HOFFMAN and MILLER, JJ., concur.
NOTES
[1] Trial Rule 37(B)(2)(b) provides:
(2) Sanctions by Court in Which Action Is Pending. If a party or an officer, director, or managing agent of a party or an organization, including a governmental organization, or a person designated under Rule 30(B)(6) or 31(A) to testify on behalf of a party or an organization, including a governmental organization, fails to obey an order to provide or permit discovery, including an order made under subdivision (A) of this rule or Rule 35, the court in which the action is pending may make such orders in regard to the failure as are just, and among others the following:
* * * * * *
(b) An order refusing to allow the disobedient party to support or oppose designated claims or defenses, or prohibiting him from introducing designated matters in evidence.

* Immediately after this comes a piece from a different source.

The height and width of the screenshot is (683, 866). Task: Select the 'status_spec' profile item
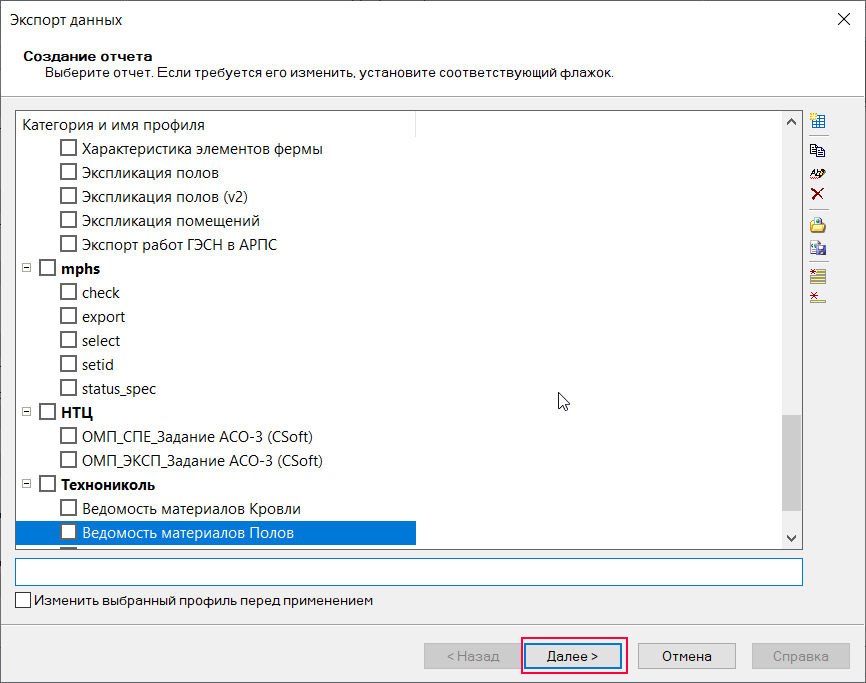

[2] Trial Rule 26(E)(1) states:
(1) A party is under a duty seasonably to supplement his response with respect to any question directly addressed to:
(a) the identity and location of persons having knowledge of discoverable matter; and
(b) the identity of each person expected to be called as an expert witness at trial, the subject-matter on which he is expected to testify and the substance of his testimony.
[3] The court explained to Brown:
When the rule puts the burden on you to develop any other opinions that you're going to ask in trial, Mr. Hanner, as I understand the rule you're obligated to bring that up to opposing counsel and we've all kind of flown by the seat of our pants in this thing clear up and I just say someplace I've got to draw a line.
[4] We continue to recommend specific orders as a means of obviating arguments over what a party has or has not been ordered to refrain from doing.
[5] We therefore need not reach the issue of whether the ruling was error. We note, however, that in making such motions counsel should state with particularity the amendments sought. Failure to do so might, under appropriate circumstances, constitute a waiver.
[6] Brown's argument that medical testimony was not necessary to establish a hospital's act as negligent is misplaced. The instruction addressed proof of causation, not negligence.